I remember being happy as a child; I believe it was on a Tuesday. Most of my early years were spent trying not to be my father (who was not my Dad, whom I met at aged 10). My sister (the one left) and I called my father “Him” never once referring to Him by any other title.
I avoided mirrors like dime-novel vampires, afraid I would see his reflection. My Dad would tell me I need my father, but, well, I used to be a genius, so I knew better. Never needed any parts of him.
Remember the day he left, when I was four, although the memories have wilted like Autumn flowers, and blended with nightmares I once dreamed. And in my memory, it was in my grandma’s attic, though that’s clearly wrong, but, since her attic was cluttered with old junk no one needs perhaps that’s a more appropriate venue.

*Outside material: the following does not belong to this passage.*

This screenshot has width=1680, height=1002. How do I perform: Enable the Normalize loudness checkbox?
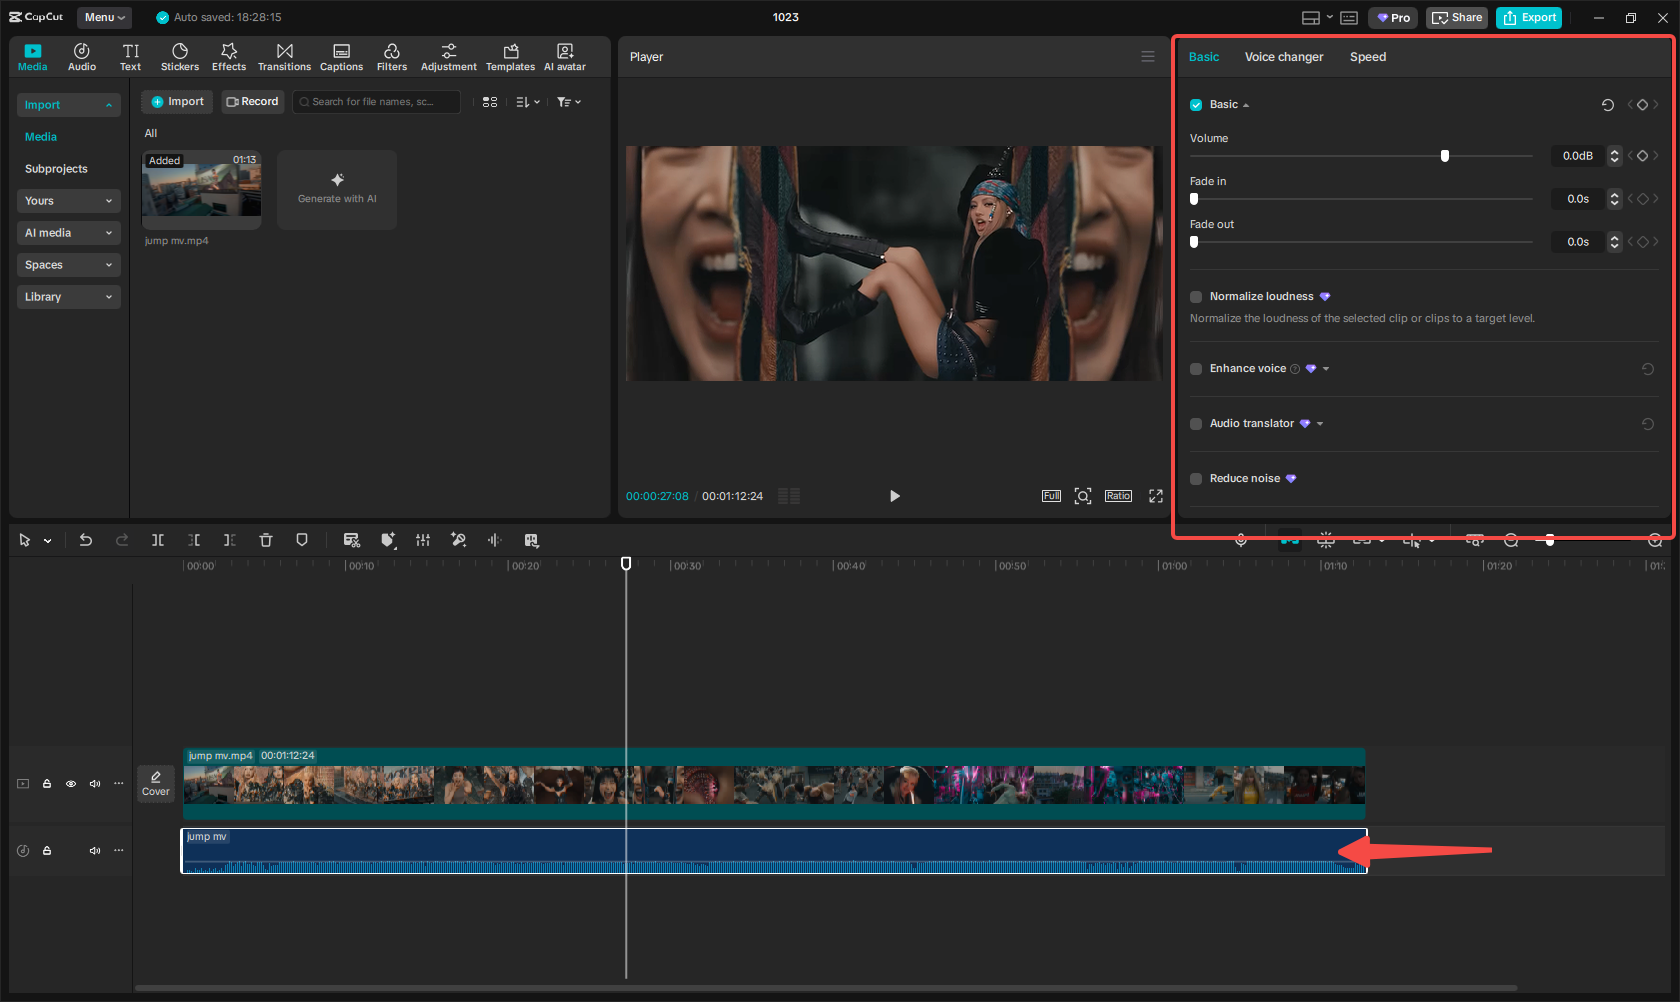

And Mama asked my (Him) not to leave, and see, being four, I thought he was joining the Army, though I couldn’t imagine why – perhaps that’s why I was so staunchly opposed to the War by age six. But (Him) was still preparing to leave and Mama asked me, plaintively, “Tell your father not to leave,” so, being obedient, I did, though not much caring what he decided either way.
He was much like our cats – came and left, didn’t poop on the furniture, and left me the hell alone most the time. Some days, I still miss those damn cats.

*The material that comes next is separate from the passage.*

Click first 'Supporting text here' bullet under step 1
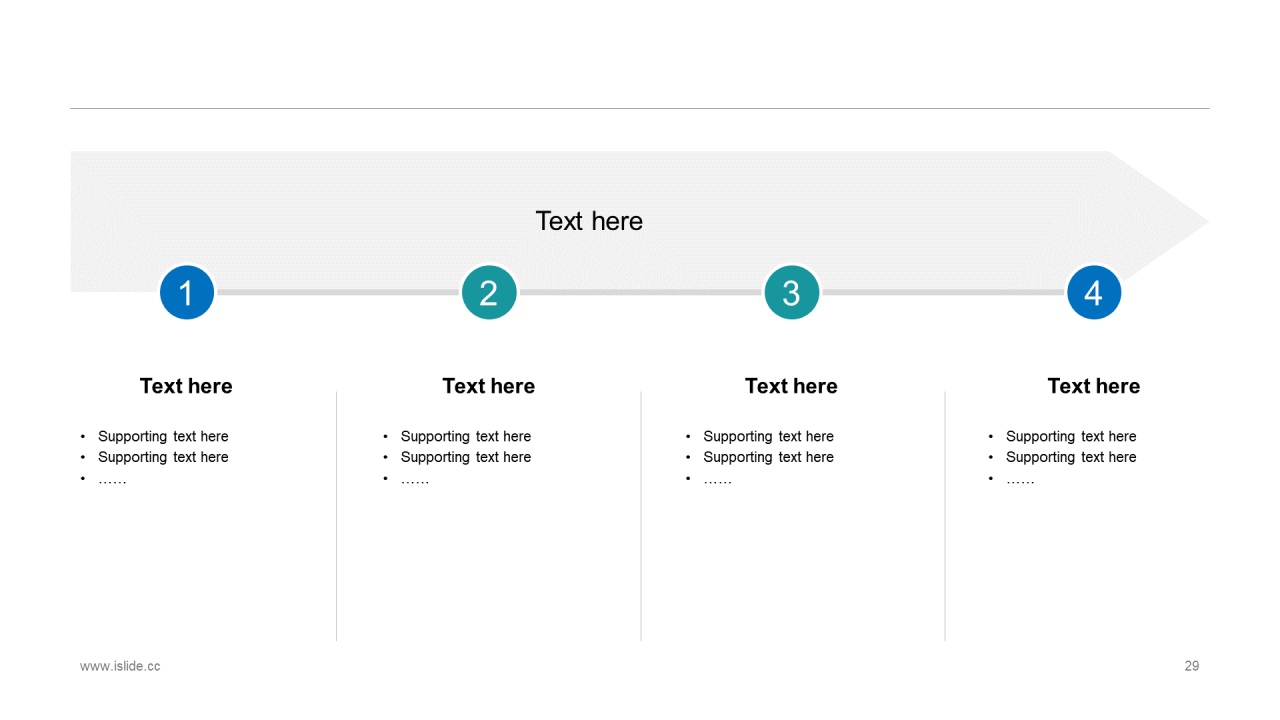163,437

So when he was gone, and I was still the man of the house – at four years old – wearing my best suit, as the Man does, and my cowboy outfit, ‘cause, you know, a brotha’s got to style sometimes, Mama, me, and my remaining sister moved. One fine spring day, we were at 5th Street, N.W., in Washington, D.C. The next, we were in crabtactular Hampton, Virginia, which was way south of hell, but not far north of Mayberry.
And by this time, I was almost five, and had a friend, one day, well, two hours – at a party, but not much more than that. But I had a Granddaddy, and he liked books: encyclopedias, art books, and science, and weather, and history, and stuff. And he had National Geographic, and the African women showed their breasts, but I was four, and didn’t care yet. Breasts were for age six. The books were my only company, since I hated my sister, a lovely, mutual hatred (though we’d have killed anyone who tried to hurt the other), but they frustrated me. See, I was four and nobody noticed I couldn’t read (and never had a playmate or a smile). So, I asked my Mama how the letters sound when you read. Mama, who never underestimated me, told me how they sounded. Being too stupid to know reading was hard, I taught myself to read – in a couple of days – because what the hell else was there to do? We were in Hampton, Virginia, and it was Nineteen-sixty-freaking-four.
There were three TV channels.
The strange thing, see, is I taught myself to write, and draw, and shoot pictures the same way. All in search of me. Mama, she told me, when I was grown, that my (Him) was just like that too. And he wrote poetry and stopped, like me, when he started getting published, ‘cause he never had much worth saying.
Well, okay. So, he’s gone now.
Well, he’s still around; it’s just he’s dead. Can’t say it’s much different than when he wasn’t.
Maybe I got to keep his good bits, such that they are. Maybe growing up the way I did, which was alone, for the most part, was good practice. Now, before you feel sorry, if you are so inclined, understand there was a house full of people back in Hampton – five bedrooms, double occupancy. It’s just hard to be connected to people who mostly don’t give a shit if you’re there. But I didn’t mind, much. Never cared what people I don’t love think.
I did miss the days when I used to get hugs – back before my baby sister died – and most nights, I wished I could remember how they felt. I didn’t miss them for myself; I missed that my mom hurt so much she never noticed that she stopped. I missed our sister, for her.
But I had my books, and I knew more by age six than most kids learn by age 10. Every few years, Mama will ask me who taught me to read. Sometimes, I’ll answer, “You.” Most times, I just say, “I don’t know.” I do know, and she does too. I’m just to stubborn to say. I never spoke to God at four, but I reckon he spoke to me. Taught me to read, because there wasn’t much love and there weren’t any friends, but there were books. Glorious books. And that was enough, because it had to be. In the end, as I near old age, the pain from my childhood has faded, and I don’t regret never smiling, because God takes what is and makes it what must be.
I must admit, there are those days when I miss being a genius. No one used that word, and I would have thrown a fit if they had, because even then I knew there was no such thing. If you take an empty heart, and mind, God will fill it with whatever is there. Mine was filled with books. But to pick up a tome, read it, and know it for life – that was a marvelous adventure. I miss when learning wasn’t a thing you did, it just happened by magic.
I miss magic. For we lonely kids, that was enough to get by. You can even get ahead, if you do it when no one’s looking.